King County sees unprecedented voter turnout for 2019 primary
Ballot return data has officially been finalized in King County, indicating a turnout numbering among the best the county has seen in almost two decades.
Of all King County’s available primary data dating back to 2000, 2019 marked the best off-year primary voter turnout it’s seen over that period, at 35 percent. That beats the 34 percent milestone set in 2017, as well as 25 percent in 2015, 29 percent in 2013, and 32 percent in 2011. 2011 was the first year Washington state began exclusively using mail-in ballots.
King County and Washington state approved a measure to use prepaid ballot postage for all elections in early 2018, in a bid to increase voter participation. The result saw an almost 20 percent increase in turnout between 2014’s midterm election and 2018.
2019 represented the first big test for prepaid ballot postage for an off-year primary, and by most indications, the system appeared to pass with flying colors.
“It is easier than ever to return your ballot with prepaid postage and nearly 70 drop boxes across King County,” said King County Elections Communications Officer Halei Watkins. “About 95% of voters live within 3 miles of a drop box — and really, with prepaid postage, there’s a drop box at the end of every driveway.”
King County currently has 67 total ballot drop boxes, and hopes to add three more by the general election in November.
Turnout was even stronger among Seattle’s hotly contested city council races, with all but one checking in above 40 percent. The race for Kshama Sawant’s council seat in District 3 led the way at almost 47 percent.

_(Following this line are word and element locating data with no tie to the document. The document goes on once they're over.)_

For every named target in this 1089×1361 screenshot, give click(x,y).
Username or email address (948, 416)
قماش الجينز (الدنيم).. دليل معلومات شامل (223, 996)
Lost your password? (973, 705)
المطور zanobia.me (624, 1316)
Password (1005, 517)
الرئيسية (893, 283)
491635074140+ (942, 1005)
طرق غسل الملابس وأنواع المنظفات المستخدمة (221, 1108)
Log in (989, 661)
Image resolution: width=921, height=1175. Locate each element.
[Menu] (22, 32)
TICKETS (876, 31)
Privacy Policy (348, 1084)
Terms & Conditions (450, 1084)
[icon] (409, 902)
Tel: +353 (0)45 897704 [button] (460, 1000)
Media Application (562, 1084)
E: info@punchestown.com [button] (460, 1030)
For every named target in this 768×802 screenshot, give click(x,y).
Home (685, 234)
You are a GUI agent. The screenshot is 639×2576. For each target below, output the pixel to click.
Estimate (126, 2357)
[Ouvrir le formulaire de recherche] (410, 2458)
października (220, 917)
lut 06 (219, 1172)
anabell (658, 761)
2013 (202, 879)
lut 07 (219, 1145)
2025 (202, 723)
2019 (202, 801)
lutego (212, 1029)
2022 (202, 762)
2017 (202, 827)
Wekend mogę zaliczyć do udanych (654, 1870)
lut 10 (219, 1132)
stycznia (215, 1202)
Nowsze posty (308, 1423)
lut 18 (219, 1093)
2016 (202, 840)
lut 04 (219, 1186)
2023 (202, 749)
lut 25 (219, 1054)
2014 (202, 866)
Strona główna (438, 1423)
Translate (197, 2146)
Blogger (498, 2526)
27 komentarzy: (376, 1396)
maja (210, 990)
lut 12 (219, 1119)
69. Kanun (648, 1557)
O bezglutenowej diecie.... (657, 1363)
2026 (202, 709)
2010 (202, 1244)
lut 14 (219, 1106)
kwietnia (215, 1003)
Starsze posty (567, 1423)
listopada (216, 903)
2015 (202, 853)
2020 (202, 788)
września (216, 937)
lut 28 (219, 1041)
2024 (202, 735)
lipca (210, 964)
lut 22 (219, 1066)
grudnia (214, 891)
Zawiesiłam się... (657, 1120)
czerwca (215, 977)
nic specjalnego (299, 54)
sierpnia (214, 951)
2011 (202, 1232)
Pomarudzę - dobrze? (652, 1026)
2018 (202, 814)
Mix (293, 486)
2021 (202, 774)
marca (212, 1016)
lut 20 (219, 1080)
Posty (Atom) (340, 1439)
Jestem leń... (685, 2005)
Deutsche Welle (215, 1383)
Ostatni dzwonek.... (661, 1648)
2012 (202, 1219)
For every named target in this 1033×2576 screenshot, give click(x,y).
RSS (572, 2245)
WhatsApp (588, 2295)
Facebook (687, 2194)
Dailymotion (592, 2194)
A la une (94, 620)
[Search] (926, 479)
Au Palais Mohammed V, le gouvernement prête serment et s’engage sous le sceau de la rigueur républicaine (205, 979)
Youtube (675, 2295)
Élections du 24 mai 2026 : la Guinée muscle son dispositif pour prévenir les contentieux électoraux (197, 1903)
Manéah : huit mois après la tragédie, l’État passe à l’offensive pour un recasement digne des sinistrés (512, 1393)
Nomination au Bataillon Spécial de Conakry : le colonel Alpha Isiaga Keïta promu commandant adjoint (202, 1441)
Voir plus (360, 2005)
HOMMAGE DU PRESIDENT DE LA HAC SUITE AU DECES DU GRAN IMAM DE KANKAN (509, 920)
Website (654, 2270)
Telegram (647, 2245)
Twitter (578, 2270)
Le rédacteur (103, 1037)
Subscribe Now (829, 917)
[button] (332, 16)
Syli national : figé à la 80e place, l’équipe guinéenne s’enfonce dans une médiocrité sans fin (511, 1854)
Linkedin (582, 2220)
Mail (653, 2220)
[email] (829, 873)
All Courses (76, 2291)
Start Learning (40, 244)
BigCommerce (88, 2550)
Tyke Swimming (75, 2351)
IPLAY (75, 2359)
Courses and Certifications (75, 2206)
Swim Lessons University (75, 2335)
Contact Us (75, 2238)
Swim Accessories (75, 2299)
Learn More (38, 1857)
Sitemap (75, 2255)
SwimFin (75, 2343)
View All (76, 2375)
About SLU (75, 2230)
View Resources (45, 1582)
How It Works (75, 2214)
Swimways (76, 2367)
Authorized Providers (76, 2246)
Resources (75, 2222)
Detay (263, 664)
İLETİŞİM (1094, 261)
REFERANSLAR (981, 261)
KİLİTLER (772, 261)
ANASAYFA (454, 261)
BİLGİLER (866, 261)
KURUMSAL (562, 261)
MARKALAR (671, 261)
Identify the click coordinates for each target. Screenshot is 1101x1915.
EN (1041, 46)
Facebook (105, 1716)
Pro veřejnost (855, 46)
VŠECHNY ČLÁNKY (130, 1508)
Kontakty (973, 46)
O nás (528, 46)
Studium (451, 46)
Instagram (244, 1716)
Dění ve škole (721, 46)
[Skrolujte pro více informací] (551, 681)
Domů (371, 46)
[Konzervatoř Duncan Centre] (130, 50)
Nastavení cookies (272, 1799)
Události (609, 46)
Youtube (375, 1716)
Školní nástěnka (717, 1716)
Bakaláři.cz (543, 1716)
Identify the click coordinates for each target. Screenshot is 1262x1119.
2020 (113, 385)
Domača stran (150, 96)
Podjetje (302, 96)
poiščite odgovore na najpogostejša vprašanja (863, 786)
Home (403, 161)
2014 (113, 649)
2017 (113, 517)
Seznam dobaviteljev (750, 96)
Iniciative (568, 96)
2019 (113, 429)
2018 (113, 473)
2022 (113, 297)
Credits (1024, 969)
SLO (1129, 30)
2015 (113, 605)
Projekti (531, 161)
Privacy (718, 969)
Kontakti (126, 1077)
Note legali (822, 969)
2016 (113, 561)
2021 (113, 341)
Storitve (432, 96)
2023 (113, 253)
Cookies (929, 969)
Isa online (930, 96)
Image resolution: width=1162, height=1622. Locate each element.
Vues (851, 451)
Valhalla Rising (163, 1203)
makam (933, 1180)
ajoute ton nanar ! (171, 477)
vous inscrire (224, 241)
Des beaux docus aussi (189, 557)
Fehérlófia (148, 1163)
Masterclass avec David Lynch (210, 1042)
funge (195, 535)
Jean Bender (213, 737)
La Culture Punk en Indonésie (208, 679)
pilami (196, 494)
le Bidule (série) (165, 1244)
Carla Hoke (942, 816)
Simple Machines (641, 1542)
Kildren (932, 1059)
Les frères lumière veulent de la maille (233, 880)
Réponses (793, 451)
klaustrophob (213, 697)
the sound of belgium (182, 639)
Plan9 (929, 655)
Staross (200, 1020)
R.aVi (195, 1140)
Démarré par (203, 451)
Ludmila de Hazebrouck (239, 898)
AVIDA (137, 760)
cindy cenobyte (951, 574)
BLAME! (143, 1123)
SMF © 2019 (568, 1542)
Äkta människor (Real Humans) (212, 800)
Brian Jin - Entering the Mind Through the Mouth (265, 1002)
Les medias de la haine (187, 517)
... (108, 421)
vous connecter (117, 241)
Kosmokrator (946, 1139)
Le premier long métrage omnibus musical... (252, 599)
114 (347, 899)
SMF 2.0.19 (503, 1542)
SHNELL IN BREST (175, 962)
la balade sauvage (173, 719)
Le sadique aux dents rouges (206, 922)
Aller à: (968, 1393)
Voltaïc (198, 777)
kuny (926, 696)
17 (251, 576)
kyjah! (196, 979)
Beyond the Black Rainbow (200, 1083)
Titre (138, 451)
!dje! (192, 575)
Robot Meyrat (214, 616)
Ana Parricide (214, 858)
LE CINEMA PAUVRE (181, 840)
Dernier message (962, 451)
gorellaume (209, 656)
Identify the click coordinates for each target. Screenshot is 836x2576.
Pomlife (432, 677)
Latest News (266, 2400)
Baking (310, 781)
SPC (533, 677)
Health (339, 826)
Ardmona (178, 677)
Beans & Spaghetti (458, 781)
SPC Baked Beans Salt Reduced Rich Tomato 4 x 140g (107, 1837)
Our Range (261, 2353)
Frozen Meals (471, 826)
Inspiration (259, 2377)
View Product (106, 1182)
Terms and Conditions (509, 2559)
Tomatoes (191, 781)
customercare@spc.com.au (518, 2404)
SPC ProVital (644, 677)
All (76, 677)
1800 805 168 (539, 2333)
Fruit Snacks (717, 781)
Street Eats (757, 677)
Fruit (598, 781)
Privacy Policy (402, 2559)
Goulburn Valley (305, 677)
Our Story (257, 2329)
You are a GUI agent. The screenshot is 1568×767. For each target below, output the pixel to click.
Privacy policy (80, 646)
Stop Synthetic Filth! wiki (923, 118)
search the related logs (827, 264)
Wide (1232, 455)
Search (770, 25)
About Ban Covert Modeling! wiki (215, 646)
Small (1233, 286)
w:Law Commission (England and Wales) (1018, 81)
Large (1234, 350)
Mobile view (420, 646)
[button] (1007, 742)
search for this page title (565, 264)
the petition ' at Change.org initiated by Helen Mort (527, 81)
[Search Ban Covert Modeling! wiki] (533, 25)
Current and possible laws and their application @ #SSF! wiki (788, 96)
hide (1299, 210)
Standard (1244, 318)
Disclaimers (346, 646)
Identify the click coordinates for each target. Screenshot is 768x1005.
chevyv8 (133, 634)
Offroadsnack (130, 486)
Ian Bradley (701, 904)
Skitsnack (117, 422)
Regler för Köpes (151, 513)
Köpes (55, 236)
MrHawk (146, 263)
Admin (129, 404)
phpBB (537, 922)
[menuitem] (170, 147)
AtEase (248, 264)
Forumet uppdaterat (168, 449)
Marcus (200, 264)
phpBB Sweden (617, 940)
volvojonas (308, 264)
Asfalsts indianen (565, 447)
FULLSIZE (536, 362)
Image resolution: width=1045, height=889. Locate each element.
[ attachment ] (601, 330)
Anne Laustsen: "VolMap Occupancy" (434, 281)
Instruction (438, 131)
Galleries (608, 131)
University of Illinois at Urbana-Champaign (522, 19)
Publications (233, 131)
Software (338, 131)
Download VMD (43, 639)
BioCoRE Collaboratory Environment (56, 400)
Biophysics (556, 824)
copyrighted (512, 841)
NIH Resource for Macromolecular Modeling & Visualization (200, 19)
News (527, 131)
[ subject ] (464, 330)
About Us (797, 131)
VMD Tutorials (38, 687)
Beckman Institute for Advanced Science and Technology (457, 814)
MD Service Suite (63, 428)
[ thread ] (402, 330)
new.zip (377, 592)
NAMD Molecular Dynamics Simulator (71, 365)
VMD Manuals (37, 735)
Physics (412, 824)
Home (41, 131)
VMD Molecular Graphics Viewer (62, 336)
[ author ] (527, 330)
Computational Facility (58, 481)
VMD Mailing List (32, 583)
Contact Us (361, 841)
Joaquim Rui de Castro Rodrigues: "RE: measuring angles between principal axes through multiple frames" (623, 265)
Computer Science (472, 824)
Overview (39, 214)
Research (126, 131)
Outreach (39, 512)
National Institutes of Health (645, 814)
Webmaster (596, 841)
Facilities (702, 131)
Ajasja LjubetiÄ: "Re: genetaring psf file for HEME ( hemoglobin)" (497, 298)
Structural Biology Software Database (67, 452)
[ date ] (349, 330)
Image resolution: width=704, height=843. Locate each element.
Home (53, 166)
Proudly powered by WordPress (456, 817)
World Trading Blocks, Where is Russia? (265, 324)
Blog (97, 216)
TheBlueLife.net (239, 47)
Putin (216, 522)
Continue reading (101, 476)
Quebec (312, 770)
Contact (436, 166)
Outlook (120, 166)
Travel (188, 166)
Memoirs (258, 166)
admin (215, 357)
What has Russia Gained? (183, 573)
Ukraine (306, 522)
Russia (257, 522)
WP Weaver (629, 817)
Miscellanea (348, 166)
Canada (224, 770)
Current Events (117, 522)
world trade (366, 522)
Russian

- District 1: 41.2 percent
- District 2: 38.5 percent
- District 3: 46.9 percent
- District 4: 44.8 percent
- District 5: 41.0 percent
- District 6: 46.8 percent
- District 7: 45.5 percent
“It’s been a long time since we’ve seen so much media interest in a primary and I think that helped remind people that there was an election happening,” said Watkins.
Not everyone managed to get their ballots in under the wire, though. According to King County Elections, over 5,600 people returned their ballots too late. Over 1,600 ballots were rejected because signatures didn’t match what was on file, while 554 were left completely unsigned.
5625 returned their ballots too late.
If you’re mailing your ballot, we rec doing so by the Fri before to make sure you get the postmark before E-Day. If you’re using a drop box, remember they close at 8 pm sharp. Leaving your ballot on top of the drop box at 8:15 does not count pic.twitter.com/9C6aS14py0
— King Co Elections (@kcelections) August 20, 2019
On a national scale, some experts predict that the upcoming 2020 election could end up having the highest voter turnout in over a century.